**Work to be completed**
Wherever a picture appears in the listing, leave it out, and copy the rest exactly.

**Information given**
--

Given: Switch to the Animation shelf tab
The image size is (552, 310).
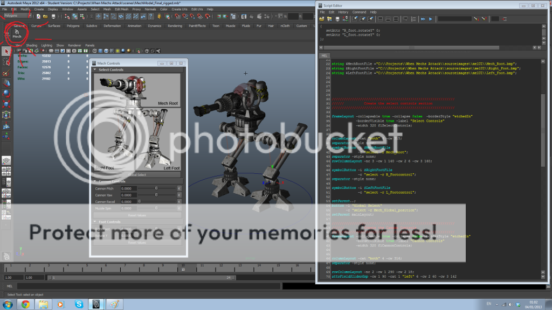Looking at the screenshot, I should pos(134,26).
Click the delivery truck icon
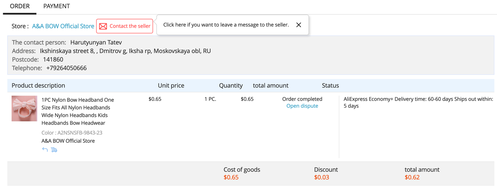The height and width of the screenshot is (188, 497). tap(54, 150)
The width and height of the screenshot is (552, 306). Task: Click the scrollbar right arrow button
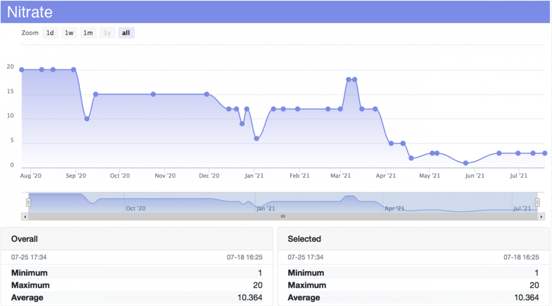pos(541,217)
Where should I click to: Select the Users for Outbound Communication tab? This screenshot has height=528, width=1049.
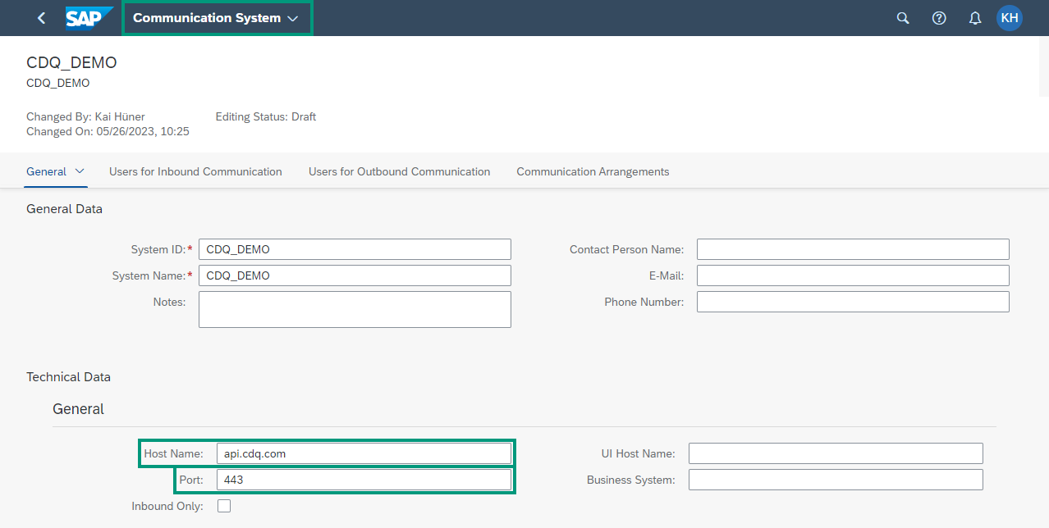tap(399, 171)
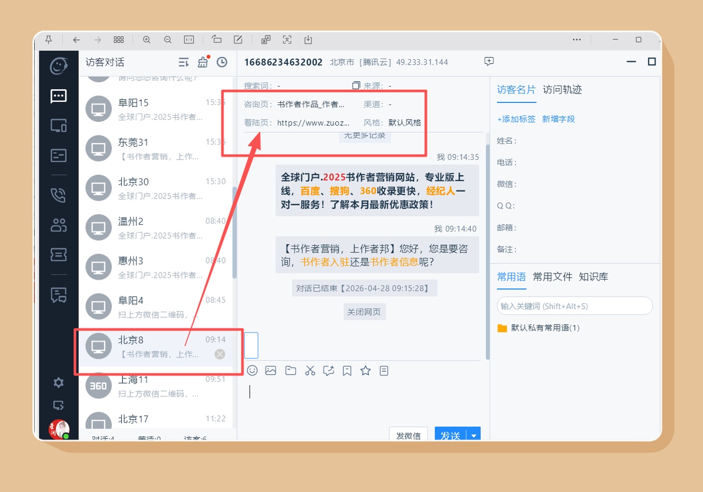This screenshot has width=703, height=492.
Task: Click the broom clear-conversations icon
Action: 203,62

--

**Result of the exercise**
Given: Switch to the Animation shelf tab
The image size is (552, 310).
Looking at the screenshot, I should pos(134,26).
Click the delivery truck icon
The height and width of the screenshot is (188, 497). tap(54, 150)
The width and height of the screenshot is (552, 306). Task: Click the scrollbar right arrow button
pos(541,217)
Where should I click to: Select the Users for Outbound Communication tab? This screenshot has height=528, width=1049.
tap(399, 171)
This screenshot has width=703, height=492.
Task: Click the broom clear-conversations icon
Action: 203,62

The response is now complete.